Chemotherapy treatment is often recommended for more advanced lung cancer, and is sometimes followed by either radiotherapy or surgery. A number of chemotherapy drugs have activity against lung cancer, and these may be combined in a ‘chemotherapy cocktail’ containing two or three different drugs. Most of these drugs are given by injection into a vein at intervals of between one and three weeks. The current standard treatment used at the Royal Marsden Hospital is a combination of three drugs: Mitomycin C, Vinblastine and Cisplatin. Treatment is given once every three weeks for a total of three cycles. It can be administered as a day case procedure, but many patients prefer to be admitted to hospital for one night. Another chemotherapy drug treatment frequently used at the Royal Marsden for non small cell lung cancer is Vinorelbine (also known as Navelbine), which is given as an injection weekly for two weeks followed by a week’s rest (one cycle) for a total of up to six cycles.

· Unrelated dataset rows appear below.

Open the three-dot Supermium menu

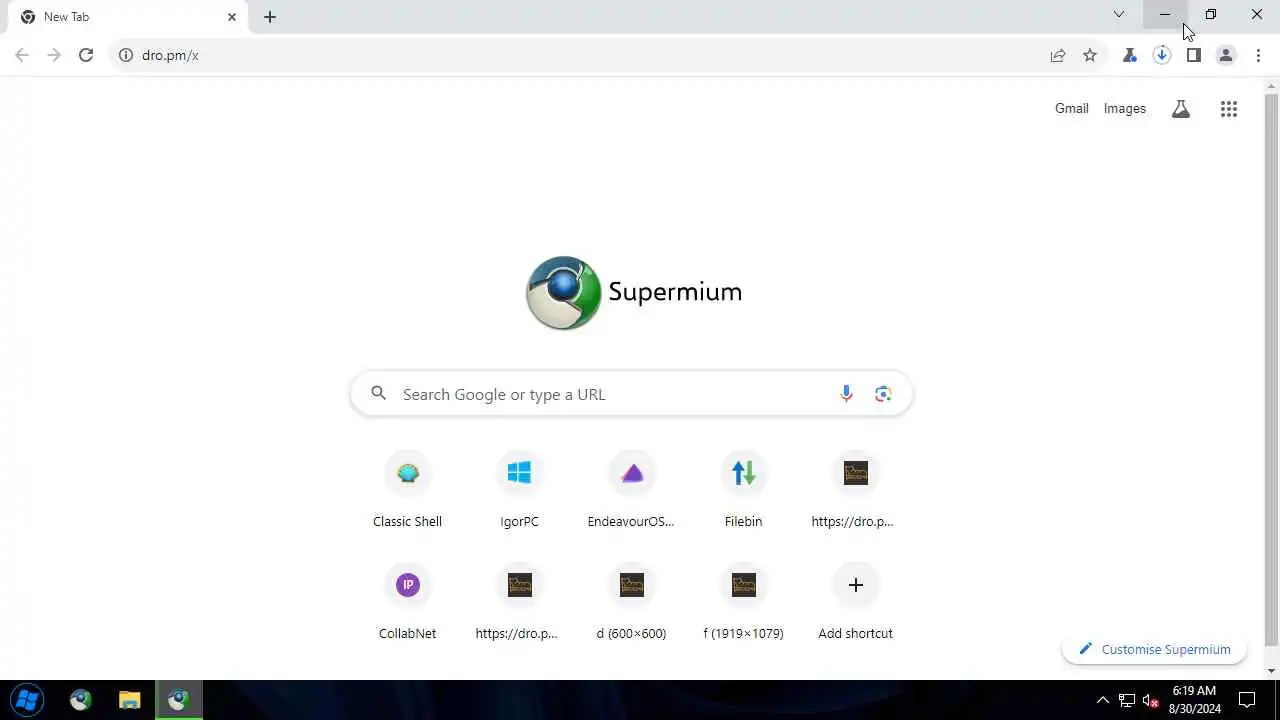[x=1258, y=55]
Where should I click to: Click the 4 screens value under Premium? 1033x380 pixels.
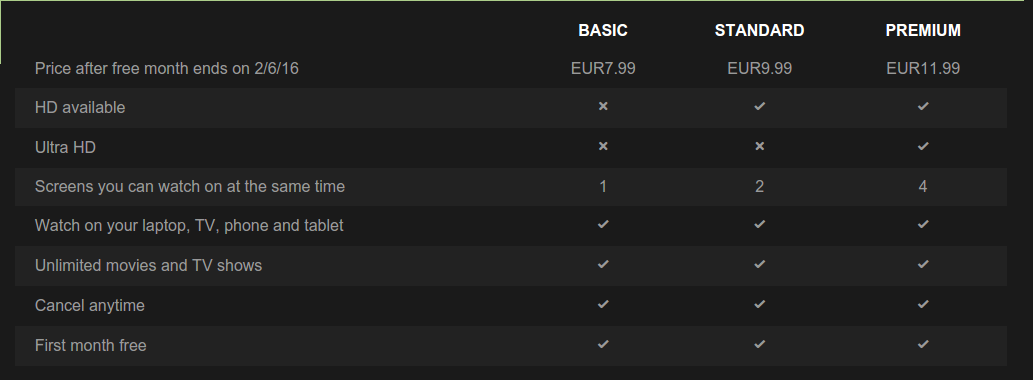[x=923, y=186]
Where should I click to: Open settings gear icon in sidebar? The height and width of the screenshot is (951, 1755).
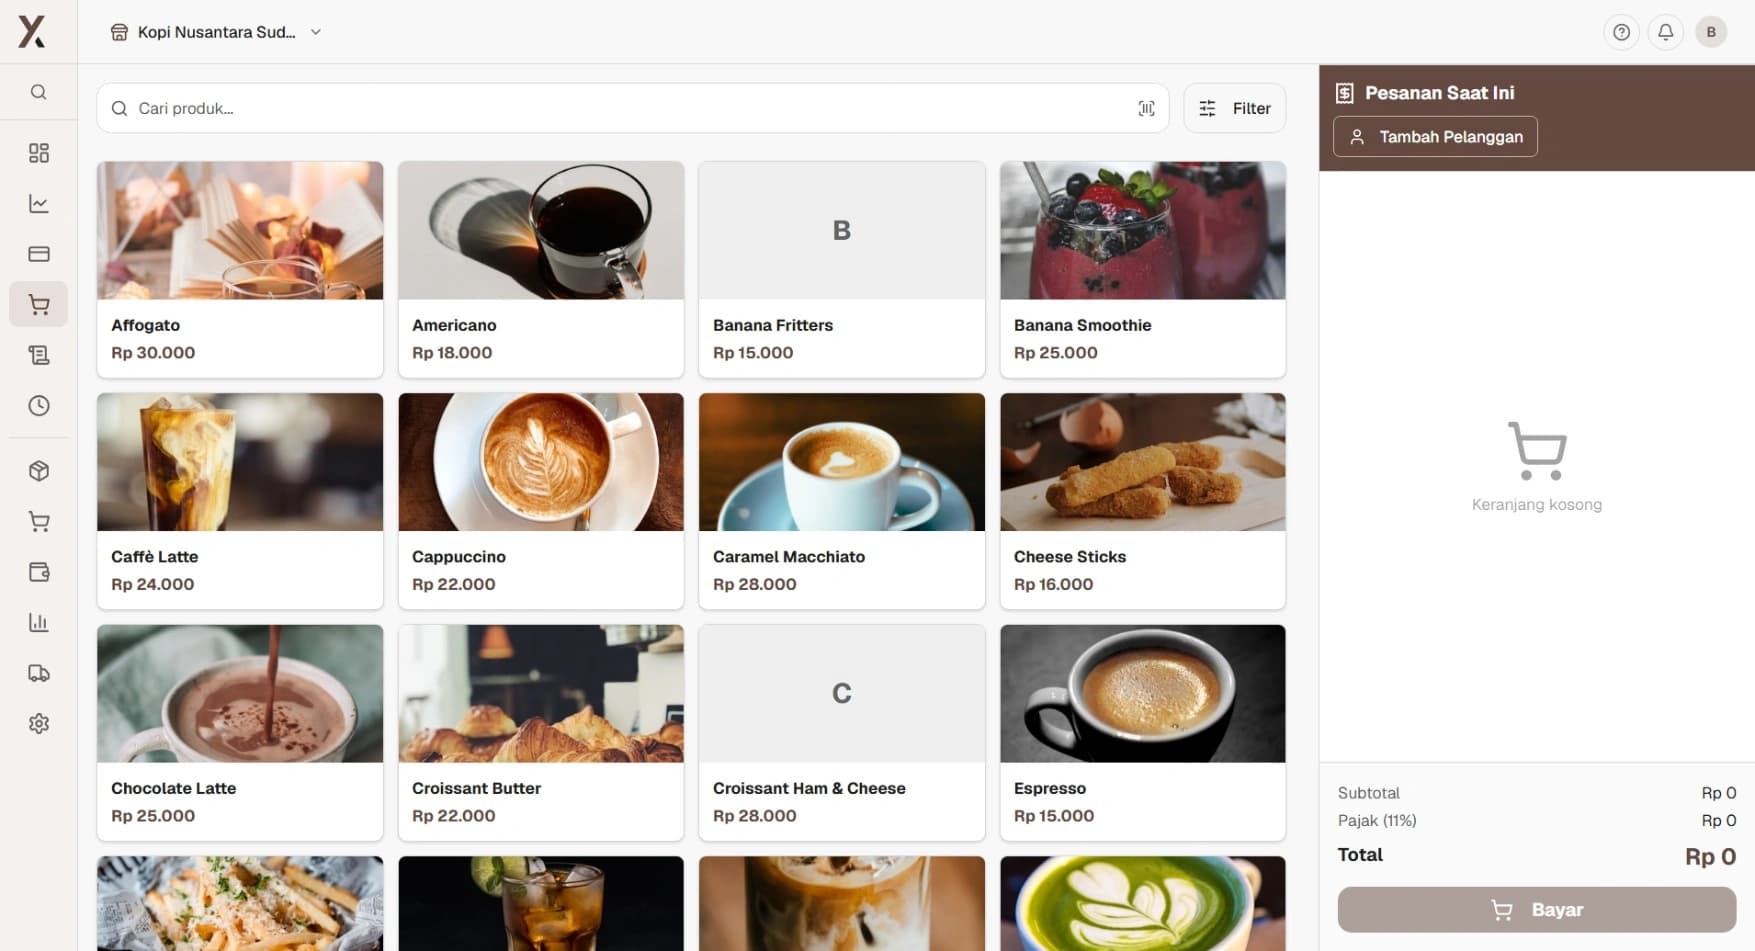[x=39, y=723]
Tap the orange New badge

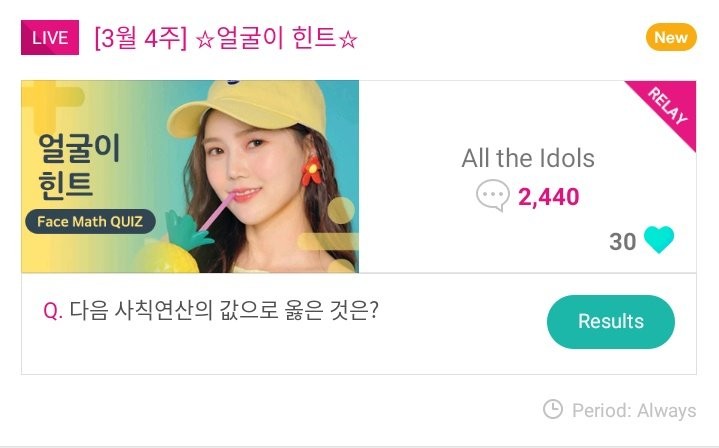click(x=670, y=38)
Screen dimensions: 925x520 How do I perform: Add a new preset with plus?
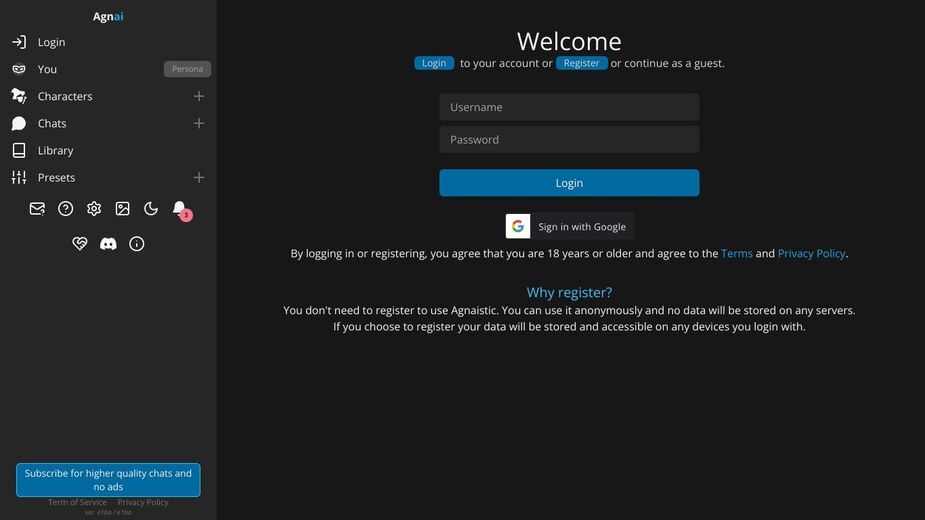(x=199, y=178)
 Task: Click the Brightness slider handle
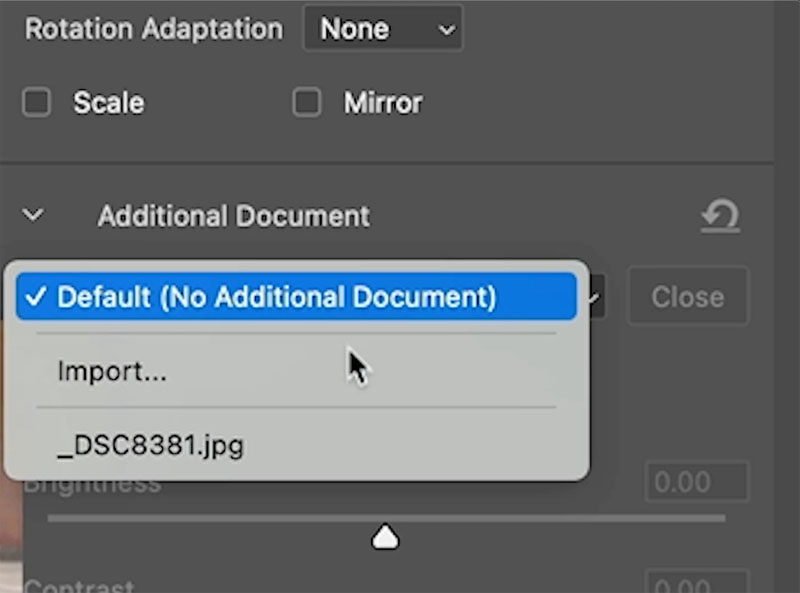(x=385, y=536)
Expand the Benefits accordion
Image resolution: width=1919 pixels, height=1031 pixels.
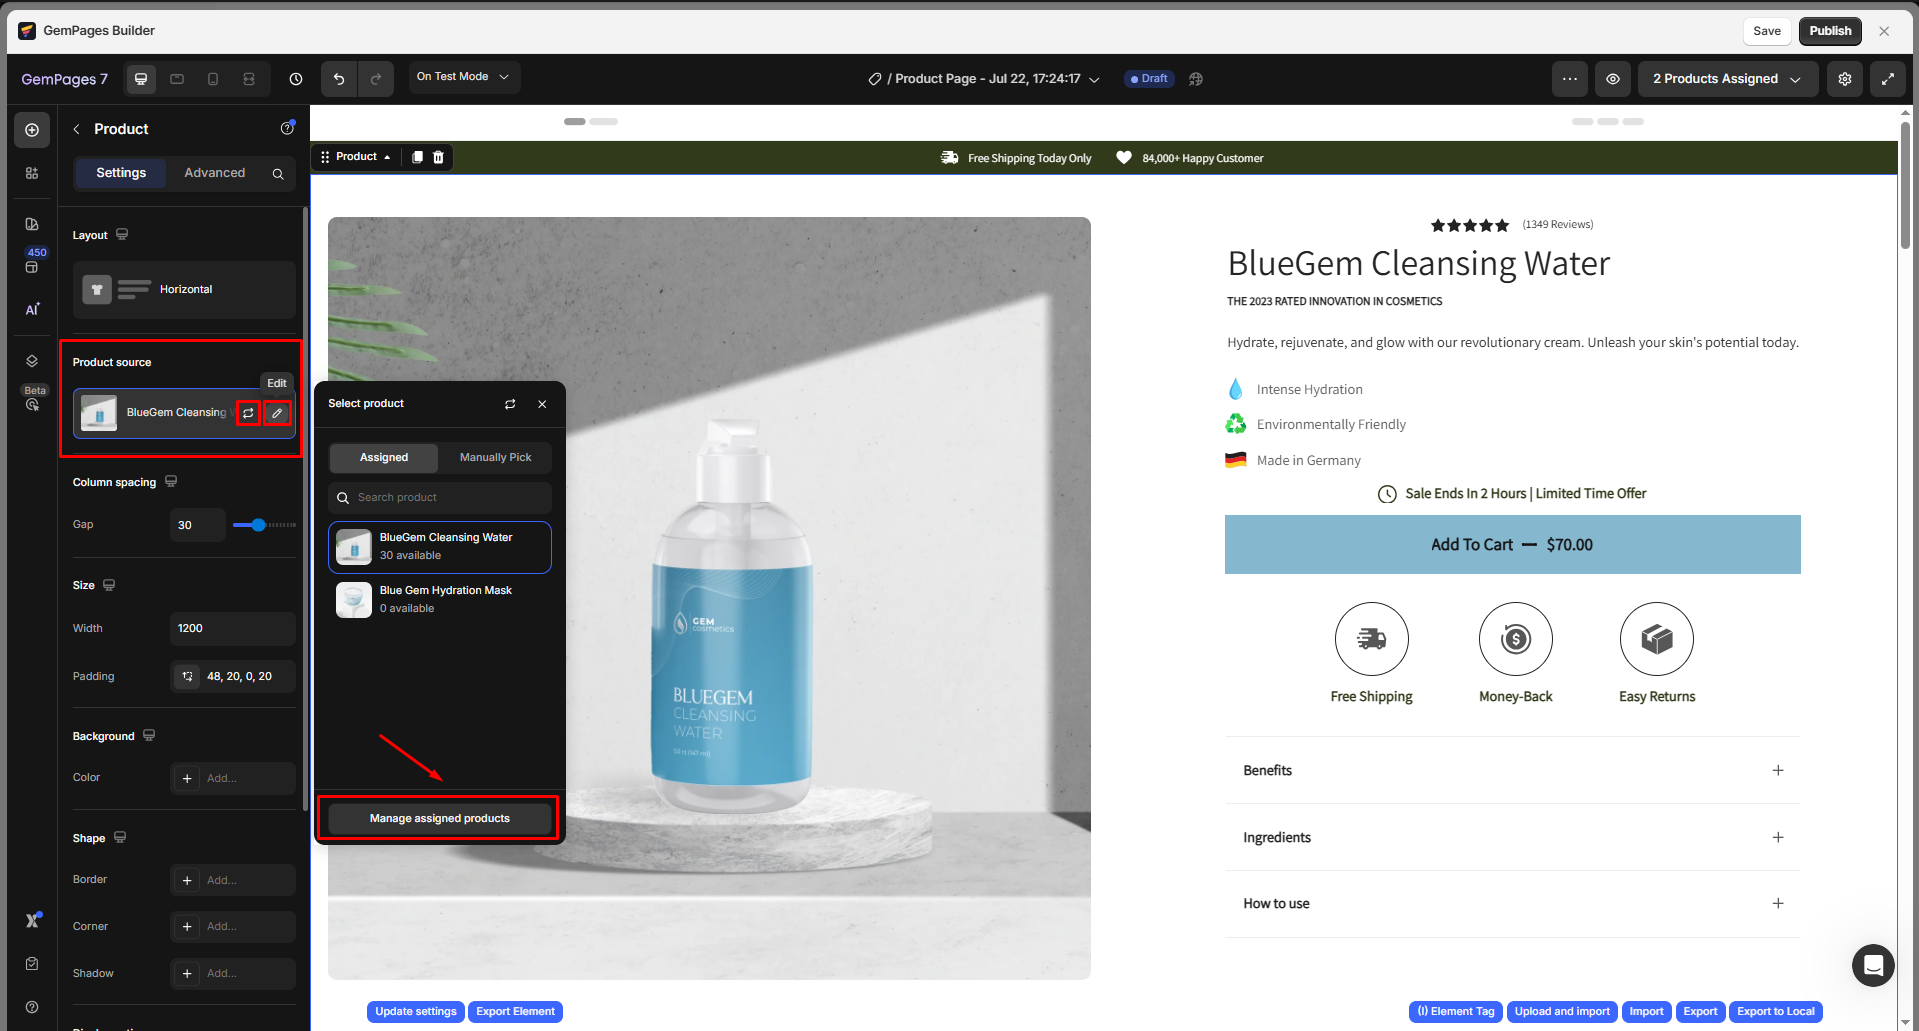tap(1777, 770)
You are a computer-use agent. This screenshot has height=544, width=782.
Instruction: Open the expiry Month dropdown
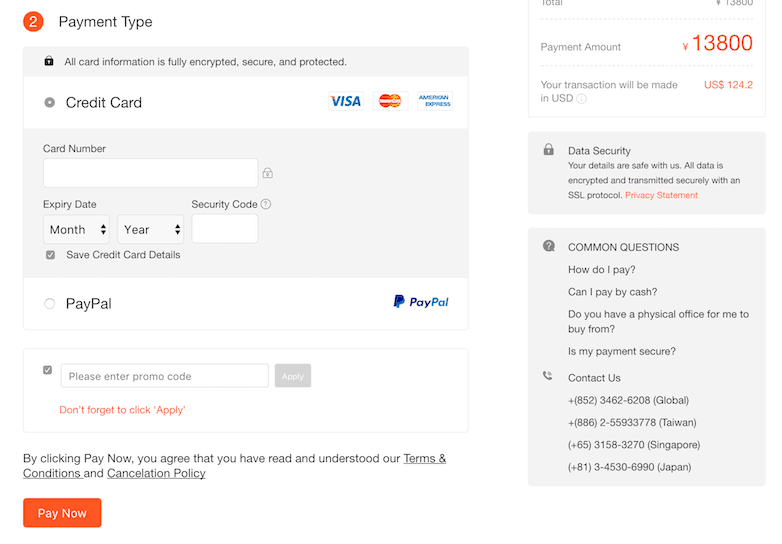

Small Cell Lung Cancer Treatment

Chemotherapy treatment is usually recommended for this disease. The standard treatment at the Royal Marsden Hospital is with a regimen of two chemotherapy drugs, Carboplatin and Etoposide given as an intravenous injection every three weeks for a total of between four and six cycles. Etoposide tablets are also taken on days 2 and 3 of each cycle for Small Cell Lung Cancer treatment. For patients with limited stage disease, radiotherapy is also recommended following chemotherapy. This is given to the initial sites of disease in the chest. In addition, radiotherapy to the brain is recommended to prevent disease relapse at this site, which is relatively immune to the effects of chemotherapy. This is because of the ‘blood-brain barrier’, a protective filter system that prevents toxins in our blood stream from poisoning the brain in usual circumstances.



Mesothelioma Treatment

Surgical resection of mesothelioma is contemplated if the disease is confined to a limited area of the pleura. However, in the majority of cases surgery is not possible and treatment is therefore directed at control of tumour growth and alleviation of the symptoms of lung cancer. As with the other types of lung cancer a multidisciplinary approach is central to the treatment of individual patients. A common feature of this disease is the accumulation of fluid in the chest surrounding the lung, known as a pleural effusion. This may result in difficulty with breathing, which can be alleviated by drainage of the fluid. To prevent recurrence of this problem, the lining of the lung may be sealed in a treatment called pleurodesis, which is usually performed by our cardiothoracic surgical colleagues. Following this kind of procedure, radiotherapy is recommended to the chest wall to prevent tumour from developing at the site of the surgical scar. Chemotherapy also has a role in controlling the symptoms of mesothelioma. Mitomycin C, Vinblastine and Cisplatin are the drugs most commonly used (see section on Small Cell Lung Cancer treatment).